- Written exercise
Set out every line of the items below as a numbered list, leaving out the blank lines.
-------- Data entries
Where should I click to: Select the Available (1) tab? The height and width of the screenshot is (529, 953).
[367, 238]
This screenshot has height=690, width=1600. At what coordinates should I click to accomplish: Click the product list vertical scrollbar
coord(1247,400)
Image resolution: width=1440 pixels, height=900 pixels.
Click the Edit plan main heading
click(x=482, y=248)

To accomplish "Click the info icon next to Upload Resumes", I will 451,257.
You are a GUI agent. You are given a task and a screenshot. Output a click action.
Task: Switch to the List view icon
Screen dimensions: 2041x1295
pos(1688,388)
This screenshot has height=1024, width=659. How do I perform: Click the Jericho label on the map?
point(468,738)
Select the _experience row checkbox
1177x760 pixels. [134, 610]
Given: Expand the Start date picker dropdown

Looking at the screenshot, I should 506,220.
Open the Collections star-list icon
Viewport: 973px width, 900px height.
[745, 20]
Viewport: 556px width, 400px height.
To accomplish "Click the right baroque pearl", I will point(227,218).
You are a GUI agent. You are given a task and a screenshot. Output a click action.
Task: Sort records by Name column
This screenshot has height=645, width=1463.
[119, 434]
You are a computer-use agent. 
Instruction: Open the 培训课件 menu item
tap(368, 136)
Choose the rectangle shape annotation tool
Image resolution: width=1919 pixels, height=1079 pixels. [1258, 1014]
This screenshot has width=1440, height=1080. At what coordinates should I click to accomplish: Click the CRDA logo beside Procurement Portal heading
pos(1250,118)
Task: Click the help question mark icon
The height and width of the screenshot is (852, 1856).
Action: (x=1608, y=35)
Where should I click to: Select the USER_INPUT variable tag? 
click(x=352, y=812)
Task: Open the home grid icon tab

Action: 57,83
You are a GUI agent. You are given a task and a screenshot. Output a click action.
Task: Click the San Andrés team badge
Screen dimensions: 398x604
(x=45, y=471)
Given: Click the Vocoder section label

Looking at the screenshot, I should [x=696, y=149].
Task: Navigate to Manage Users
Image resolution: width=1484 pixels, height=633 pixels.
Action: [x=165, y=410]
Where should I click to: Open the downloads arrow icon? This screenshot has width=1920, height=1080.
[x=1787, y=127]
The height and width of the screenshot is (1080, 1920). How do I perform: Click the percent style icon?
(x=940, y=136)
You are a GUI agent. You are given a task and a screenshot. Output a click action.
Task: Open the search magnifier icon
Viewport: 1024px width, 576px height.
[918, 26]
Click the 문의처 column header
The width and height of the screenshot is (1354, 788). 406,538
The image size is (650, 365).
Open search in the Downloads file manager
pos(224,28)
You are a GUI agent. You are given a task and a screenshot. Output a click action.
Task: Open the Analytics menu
----------------
- Task result
1. Where should I click to: Select the Available (1) tab? The height and width of the screenshot is (529, 953).
2. [367, 238]
3. This screenshot has height=690, width=1600. At what coordinates should I click to accomplish: Click the product list vertical scrollbar
4. coord(1247,400)
5. Image resolution: width=1440 pixels, height=900 pixels.
6. Click the Edit plan main heading
7. click(x=482, y=248)
8. To accomplish "Click the info icon next to Upload Resumes", I will 451,257.
9. You are a GUI agent. You are given a task and a screenshot. Output a click action.
10. Task: Switch to the List view icon
11. Screen dimensions: 2041x1295
12. pos(1688,388)
13. This screenshot has height=1024, width=659. How do I perform: Click the Jericho label on the map?
14. point(468,738)
15. Select the _experience row checkbox
16. 1177x760 pixels. [134, 610]
17. Given: Expand the Start date picker dropdown
18. Looking at the screenshot, I should 506,220.
19. Open the Collections star-list icon
20. Viewport: 973px width, 900px height.
21. [745, 20]
22. Viewport: 556px width, 400px height.
23. To accomplish "Click the right baroque pearl", I will point(227,218).
24. You are a GUI agent. You are given a task and a screenshot. Output a click action.
25. Task: Sort records by Name column
26. This screenshot has height=645, width=1463.
27. [119, 434]
28. You are a computer-use agent. 
29. Instruction: Open the 培训课件 menu item
30. tap(368, 136)
31. Choose the rectangle shape annotation tool
32. Image resolution: width=1919 pixels, height=1079 pixels. [1258, 1014]
33. This screenshot has width=1440, height=1080. At what coordinates should I click to accomplish: Click the CRDA logo beside Procurement Portal heading
34. pos(1250,118)
35. Task: Click the help question mark icon
36. The height and width of the screenshot is (852, 1856).
37. Action: (x=1608, y=35)
38. Where should I click to: Select the USER_INPUT variable tag? 
39. click(x=352, y=812)
40. Task: Open the home grid icon tab
41. Action: 57,83
42. You are a GUI agent. You are given a task and a screenshot. Output a click action.
43. Task: Click the San Andrés team badge
44. Screen dimensions: 398x604
45. (x=45, y=471)
46. Given: Click the Vocoder section label
47. Looking at the screenshot, I should [x=696, y=149].
48. Task: Navigate to Manage Users
49. Image resolution: width=1484 pixels, height=633 pixels.
50. Action: [x=165, y=410]
51. Where should I click to: Open the downloads arrow icon? This screenshot has width=1920, height=1080.
52. [x=1787, y=127]
53. The height and width of the screenshot is (1080, 1920). How do I perform: Click the percent style icon?
54. (x=940, y=136)
55. You are a GUI agent. You are given a task and a screenshot. Output a click action.
56. Task: Open the search magnifier icon
57. Viewport: 1024px width, 576px height.
58. [918, 26]
59. Click the 문의처 column header
60. The width and height of the screenshot is (1354, 788). 406,538
61. The image size is (650, 365).
62. Open search in the Downloads file manager
63. pos(224,28)
64. You are a GUI agent. You are given a task and a screenshot. Output a click action.
65. Task: Open the Analytics menu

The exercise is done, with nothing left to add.